Personal laptops, company laptops, all loaded with sensitive information, music, movies, games, a person's life just lost forever.

So what is it about laptops and airports that seem to have so many of us so forgetful? And what happens to all these lost laptops?

The answers are almost too hard to believe.

More than 12,000 computer laptops are left in airports every week, and most are never returned to their owner.

Angela Amoroso is a traveler from New Jersey. She wonders if those careless computer owners are unconscious.

Amoroso always travels with her laptop. She can't imagine one person being so careless with what she calls her, "electronic lifeline," much less thousands a day.

"How could that be?" questions Amorosa. "How could that be? I mean it's part of you. It's your communication. It's your life. I don't get that."

To give you a better idea of just how many laptops filled with often sensitive personal and business information are lost in airports each year, imagine a trail of laptops stacked end to end leading from Myrtle Beach International to a space shuttle in orbit above the earth. The estimated value of all those lost laptops should send the traveling public into orbit as well...$700 million.

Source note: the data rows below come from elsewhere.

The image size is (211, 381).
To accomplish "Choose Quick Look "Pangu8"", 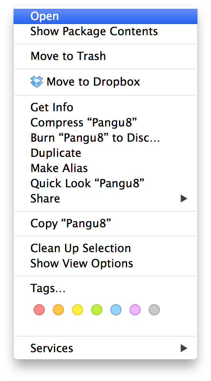I will [x=106, y=183].
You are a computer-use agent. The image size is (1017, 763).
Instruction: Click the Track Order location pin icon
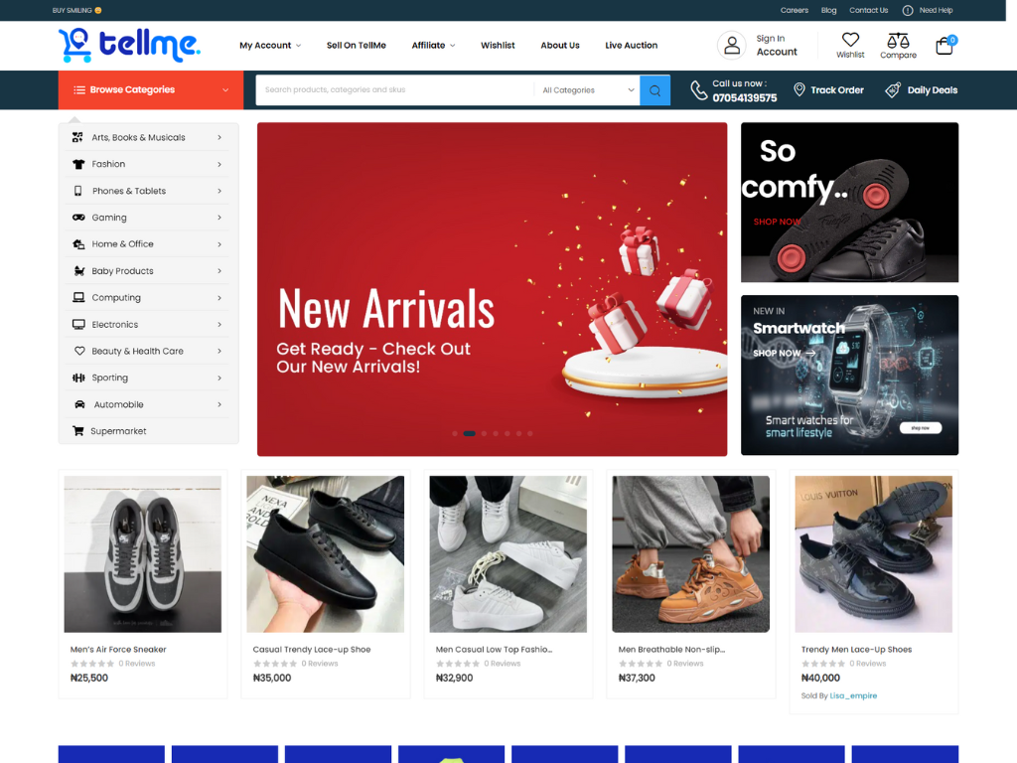click(x=799, y=90)
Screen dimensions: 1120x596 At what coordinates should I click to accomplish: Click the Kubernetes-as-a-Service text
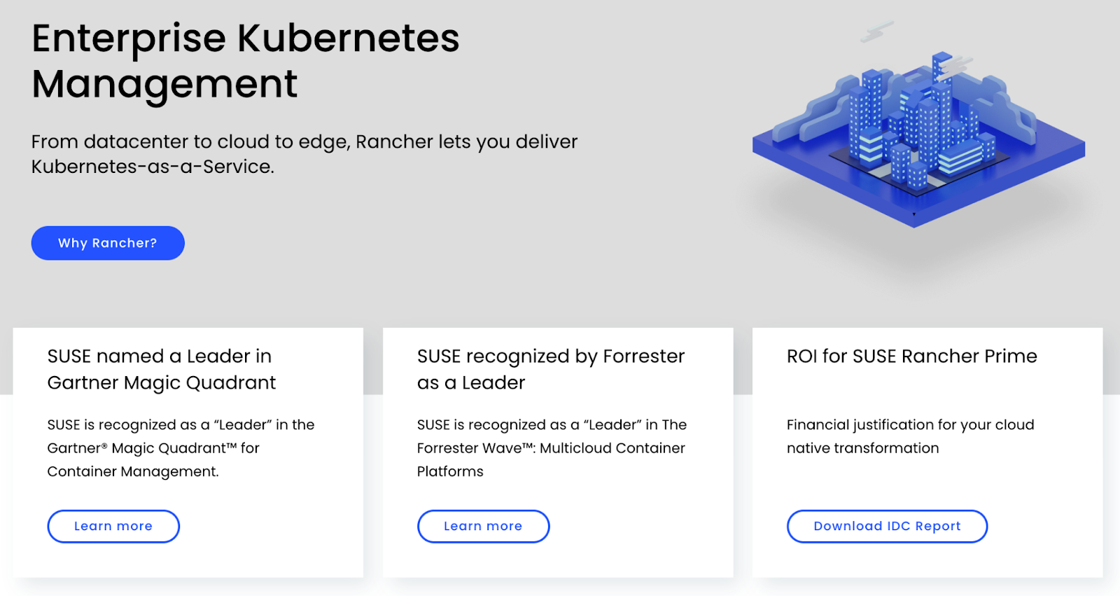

Airport officials say there's not much that can be done for the passenger, outside of a generic announcement on the airport paging system.

Kirk Lovell is with Myrtle Beach International. "With so many tablets and electronics, they're password protected. There's no way for us to identify who it belongs to so it will sit here."

The Department of Homeland Security is so concerned about the loss of so many laptops at facilities it secures, that when I contacted their regional TSA representative, he caught a flight to Myrtle Beach to so we could talk in person.

Jon Allen says the TSA can only go so far when if comes to finding a computer's owner. "We're not going to turn that laptop on. We're not going to try and analyze the hardware or anything like that."

The bottom line cause for these laptop left behinds, according the federal government; too many of us lose focus. Simple as that.

"It's not just getting through the security process," says Allen. "It's 'I got to get to my gate, I have to connect somewhere else'. You look at all of that combined, times 1.7 million people a day and you're gonna find instances where items do get left behind."

Tom Dermody is having a hard time digesting that 12,000 a week number. But it was something else that peaked his curiosity. Tom thinks there's an obvious follow up question related to all those lost laptops.

"Where do they go? I don't know. Somebody's making money on them," suggests Dermody.

Yes they are. In the case of laptops, airports, airlines and the TSA hold the devices for at least 30 days. Then most, well, it's finders-keepers.

"They'll take the memory out," says Allen. "They take the hard drive out and then at that point they can auction it, they can surplus it. It becomes government property."

Those laptops may be auctioned off online, and you can see how that process works for yourself, by visiting the US General Services Administration website at gsa.gov.

You and I already give enough to the federal government. It's time to show you how to fool-proof your trip through airport security.

Rule number one; never step foot inside an airport without some kind of contact information stuck on that computer.

Also, always place the laptop in the first plastic bin that goes through the scanner, and your shoes last. Seasoned travelers already know this trick because you're not going anywhere without your shoes and you're less likely to forget to pick up the first thing out of the x-ray.

Finally, don't expect the TSA to watch it for you.

Greg Szupillo has been a TSA agent on the X-ray line for 10-years. "Our job is to protect the traveling public and that's what we do."

Translation; your laptop is on it's own.

The worst news about lost laptops, is the numbers being left in airport like this are going up not down as more travelers bring them along. In fact that same Dell survey found 80 percent of those asked, say they already know someone who has lost a laptop at an airport, never to see it again. That means your chances of becoming the next are getting better and better every day.